Excessive heat loss should also be prevented either by insulation or by the provision of adequate bedding. Straw bedding generally decreases temperature requirements.
Fluctuations in temperature in housing should be avoided as it can create stress that could lead to aggression or disease such as pneumonia.
You should also, where possible, avoid sudden and unexpected noises such as loud bells, shotguns, barking dogs and so forth as these can also stress the pigs. With this said they should be use to all noises that happen during the day it is at night when even us humans become very uncomfortable about sudden noises and if your sow is in pig around Christmas or Bonfire Night or New Years Eve then the use of fireworks when they are tucked up in bed could result in your pig or any livestock for that matter aborting. There again if you are living in an agricultural environment then there is a code of farming etiquette and you will find that this rarely happens and if it does a little friendly phone call wouldn’t hurt.
Automatic equipment such as drinkers should be inspected at least once a day to check they have no defects. Pigs are very strong and can easily chew through plastic pipes, push over unstable feeders or drinkers, lift gates off their hinges and so forth.
A written health and welfare plan is always useful. The plan should be reviewed and updated at least once a year. It should encompass policies to prevent, treat or limit existing disease problems and should include enough records to enable you to assess your herd’s output and monitor the welfare of your pigs.

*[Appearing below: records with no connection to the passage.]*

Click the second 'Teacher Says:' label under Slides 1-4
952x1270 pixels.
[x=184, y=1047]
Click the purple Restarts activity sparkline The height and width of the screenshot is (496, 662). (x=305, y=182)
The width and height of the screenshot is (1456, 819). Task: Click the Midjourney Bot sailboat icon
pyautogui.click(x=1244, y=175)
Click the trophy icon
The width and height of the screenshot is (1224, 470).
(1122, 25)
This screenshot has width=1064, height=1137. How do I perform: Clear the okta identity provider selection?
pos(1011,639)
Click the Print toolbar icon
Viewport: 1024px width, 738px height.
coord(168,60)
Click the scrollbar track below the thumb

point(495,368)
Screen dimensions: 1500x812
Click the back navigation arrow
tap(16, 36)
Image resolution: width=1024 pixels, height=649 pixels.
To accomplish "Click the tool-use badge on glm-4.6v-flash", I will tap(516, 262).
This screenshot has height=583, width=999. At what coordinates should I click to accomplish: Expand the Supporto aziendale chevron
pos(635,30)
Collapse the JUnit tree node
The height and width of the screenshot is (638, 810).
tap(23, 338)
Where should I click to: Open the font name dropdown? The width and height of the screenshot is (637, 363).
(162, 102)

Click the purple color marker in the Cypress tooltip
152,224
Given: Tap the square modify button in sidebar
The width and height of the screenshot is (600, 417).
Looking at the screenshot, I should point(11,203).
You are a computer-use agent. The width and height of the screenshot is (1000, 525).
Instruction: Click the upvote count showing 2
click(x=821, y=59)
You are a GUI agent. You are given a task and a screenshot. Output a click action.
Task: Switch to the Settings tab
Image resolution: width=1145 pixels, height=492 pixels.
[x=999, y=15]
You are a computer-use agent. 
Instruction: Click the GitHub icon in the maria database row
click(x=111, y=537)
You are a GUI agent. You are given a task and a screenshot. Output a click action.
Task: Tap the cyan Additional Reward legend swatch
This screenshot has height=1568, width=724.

The plan should also look at bio-security arrangements (reducing the risk of disease occurring or spreading to other animals). Good bio-security arrangements can be achieved through good management and hygiene, reduction of stress and effective disease control systems such as vaccination and worming programmes. Bio-security results in security from the introduction of infectious diseases and the spread of any diseases on the holding. Although such plans apply more to large-scale farmers, the same principles do relate to those operating on a smaller scale.
You must be knowledgeable and competent in a wide range of health and welfare skills including handling pigs, preventing and treating lameness, avoiding parasites, providing appropriate care to sick and injured pigs, caring for sows and their litters, giving injections and managing pigs to minimise aggression. Specific training should be given for specific tasks such as artificial insemination. Incoming stock presents the greatest risk to the health of pigs as regards infectious disease. You should have isolation facilities if you expect to have new animals coming onto your land, where they can be kept for a suitable period before joining the existing animals.
Your Oxford Sandy & Black pig should be inspected regularly, as should any equipment used. Signs of ill health should be looked for and problems should be anticipated or recognised in their earliest stages. If the cause of ill health is not obvious, or if your immediate action is not effective, a vet or other expert should be called in at once. From young, especially those of you who wish to keep the Oxford Sandy & Black for breeding, I always advocate to all my new piggy people that A LOT of human interaction is paramount from an early age this will stand you in good stead when they are older and are of a size to be respected. Because I have put a lot of time and effort into my girls I am able to cut their nails where necessary, clean their ears, put my hands in their mouth (as one had a twig stuck between its teeth which I had to prize out!) and check their eyes (I have had to take a blade of grass out before now!) and all of this is done without fuss but rewarded with some juicy treat – of course!